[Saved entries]
☆ ☆ ☆ ☆ ☆ ☆ ☆
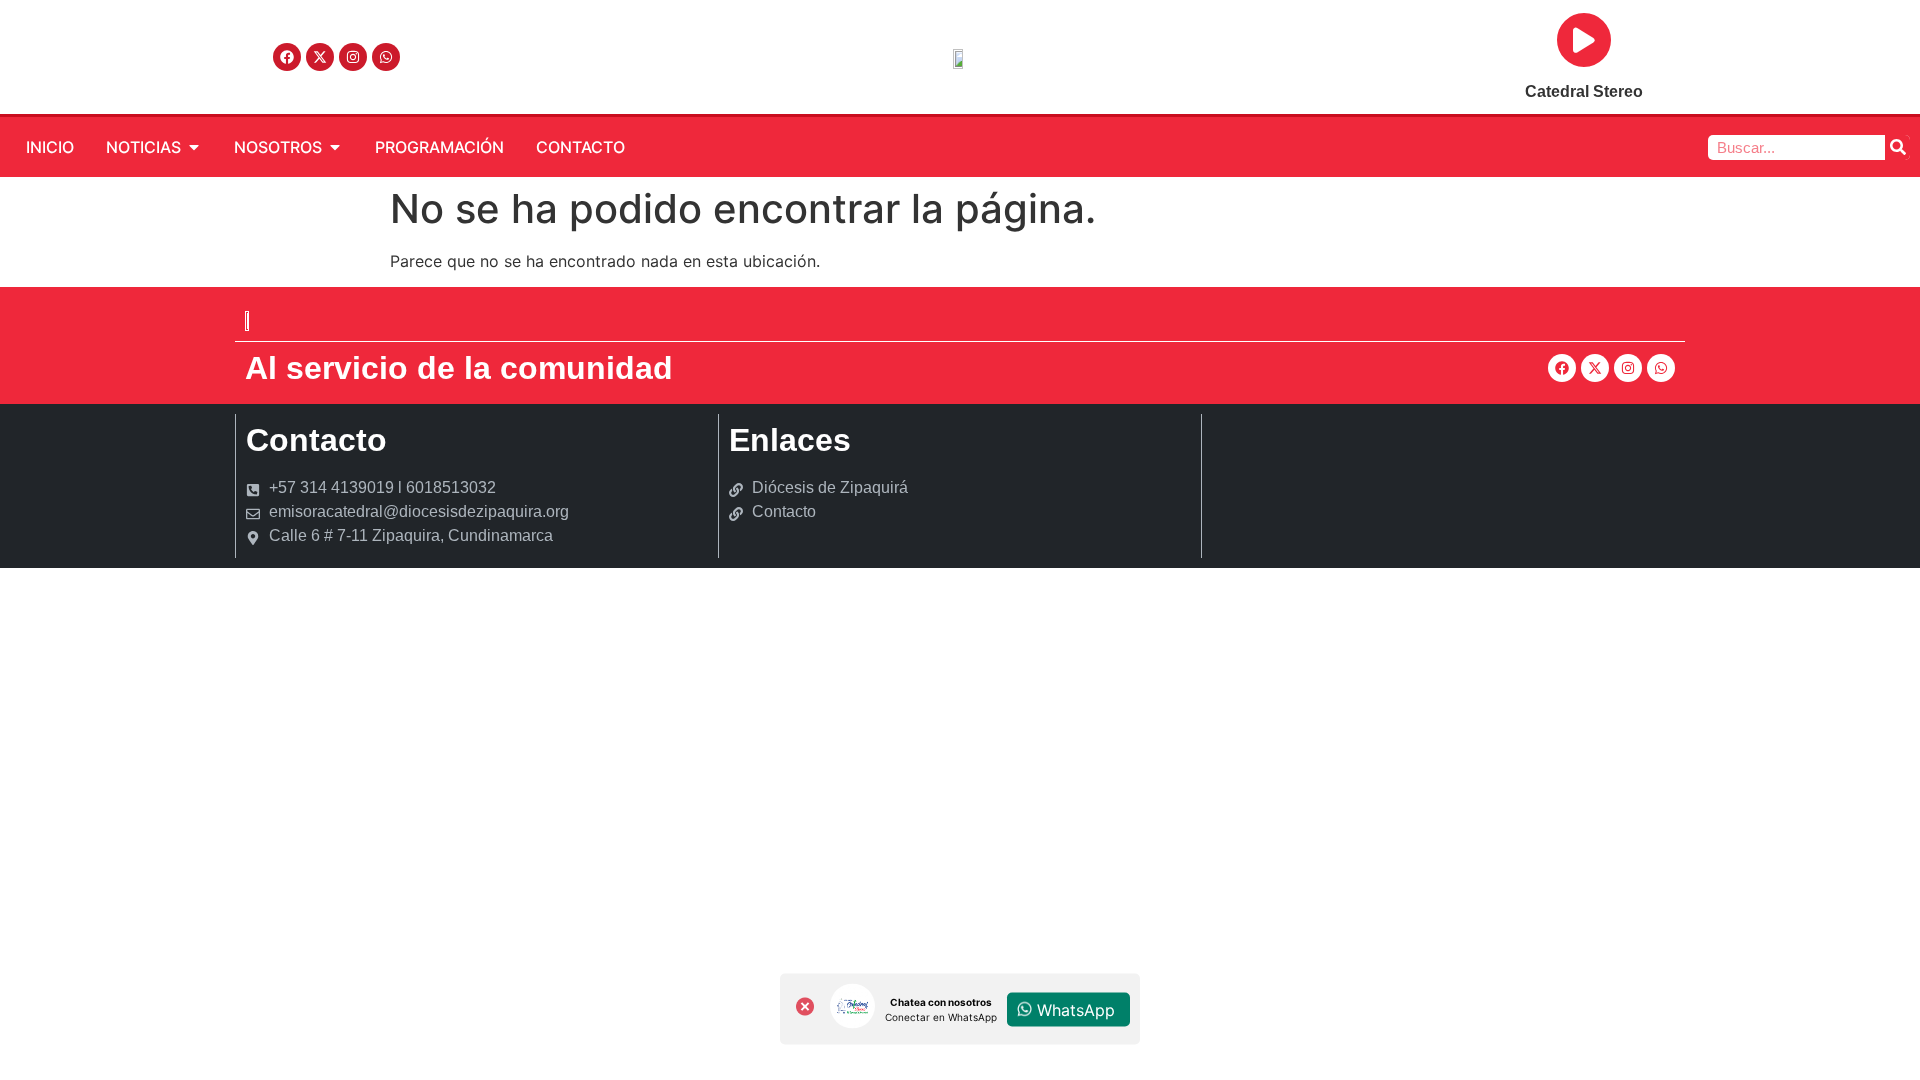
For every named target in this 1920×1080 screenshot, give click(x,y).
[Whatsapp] (386, 57)
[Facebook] (287, 57)
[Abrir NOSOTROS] (335, 147)
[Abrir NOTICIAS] (194, 147)
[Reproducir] (1584, 40)
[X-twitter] (320, 57)
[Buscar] (1897, 147)
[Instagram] (353, 57)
☆ ☆ ☆ ☆ ☆ ☆ ☆
Exercise aim: Please return the entries above exactly as they appear, but without the pictures.

Solution for this exercise:
For every named target in this 1920×1080 screenshot, give click(x,y).
[Whatsapp] (386, 57)
[Facebook] (287, 57)
[Abrir NOSOTROS] (335, 147)
[Abrir NOTICIAS] (194, 147)
[Reproducir] (1584, 40)
[X-twitter] (320, 57)
[Buscar] (1897, 147)
[Instagram] (353, 57)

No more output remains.